Paranormal vs. Supernatural: What’s the Diff?

Copyright 2009 by Gary L. Pullman

Sometimes, in demonstrating how to brainstorm about an essay topic, selecting horror movies, I ask students to name the titles of as many such movies as spring to mind (seldom a difficult feat for them, as the genre remains quite popular among young adults). Then, I ask them to identify the monster, or threat--the antagonist, to use the proper terminology--that appears in each of the films they have named. Again, this is usually a quick and easy task. Finally, I ask them to group the films’ adversaries into one of three possible categories: natural, paranormal, or supernatural. This is where the fun begins.

It’s a simple enough matter, usually, to identify the threats which fall under the “natural” label, especially after I supply my students with the scientific definition of “nature”: everything that exists as either matter or energy (which are, of course, the same thing, in different forms--in other words, the universe itself. The supernatural is anything which falls outside, or is beyond, the universe: God, angels, demons, and the like, if they exist. Mad scientists, mutant cannibals (and just plain cannibals), serial killers, and such are examples of natural threats. So far, so simple.

What about borderline creatures, though? Are vampires, werewolves, and zombies, for example, natural or supernatural? And what about Freddy Krueger? In fact, what does the word “paranormal” mean, anyway? If the universe is nature and anything outside or beyond the universe is supernatural, where does the paranormal fit into the scheme of things?

According to the Online Etymology Dictionary, the word “paranormal,” formed of the prefix “para,” meaning alongside, and “normal,” meaning “conforming to common standards, usual,” was coined in 1920. The American Heritage Dictionary defines “paranormal” to mean “beyond the range of normal experience or scientific explanation.” In other words, the paranormal is not supernatural--it is not outside or beyond the universe; it is natural, but, at the present, at least, inexplicable, which is to say that science cannot yet explain its nature. The same dictionary offers, as examples of paranormal phenomena, telepathy and “a medium’s paranormal powers.”

Wikipedia offers a few other examples of such phenomena or of paranormal sciences, including the percentages of the American population which, according to a Gallup poll, believes in each phenomenon, shown here in parentheses: psychic or spiritual healing (54), extrasensory perception (ESP) (50), ghosts (42), demons (41), extraterrestrials (33), clairvoyance and prophecy (32), communication with the dead (28), astrology (28), witchcraft (26), reincarnation (25), and channeling (15); 36 percent believe in telepathy.

• [Provided data]
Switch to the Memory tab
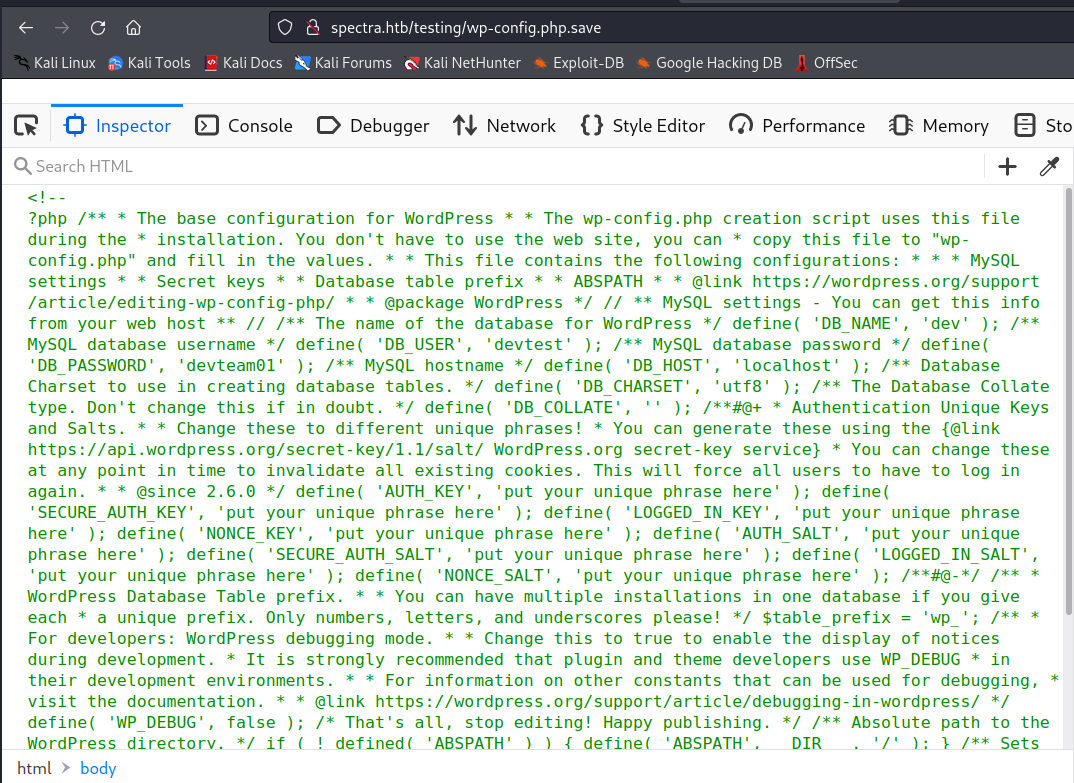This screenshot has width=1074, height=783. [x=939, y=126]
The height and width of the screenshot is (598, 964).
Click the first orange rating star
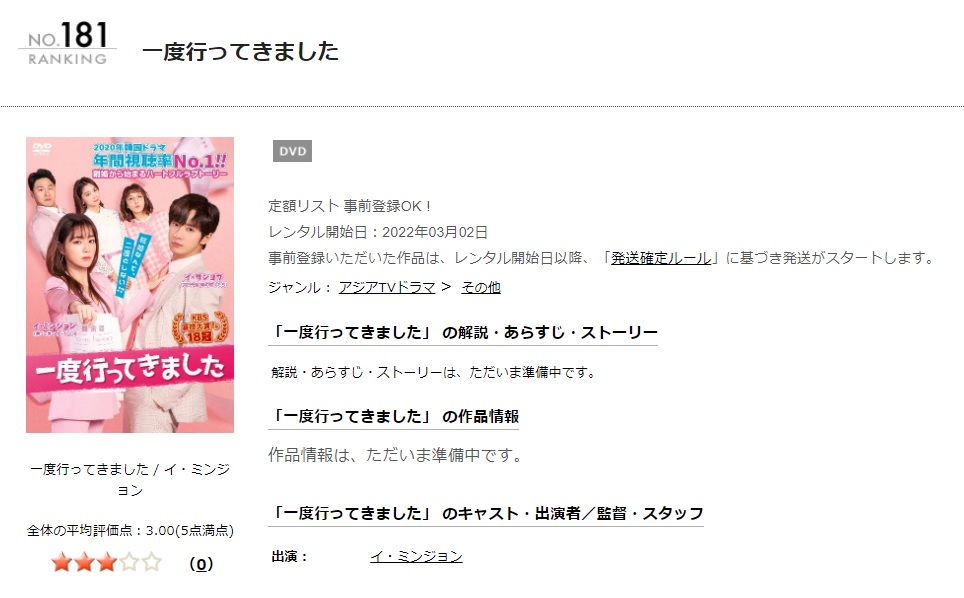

• [Task to carry out]
Answer these questions from the text on the paranormal versus the supernatural:
(a) Into which three categories are students asked to group the films' adversaries?
(b) According to the Online Etymology Dictionary, in what year was the word "paranormal" coined?
(c) What percentage of the American population believes in ghosts, according to the Gallup poll cited?

• [Output of the exercise]
(a) Natural, paranormal, and supernatural.
(b) 1920.
(c) 42 percent.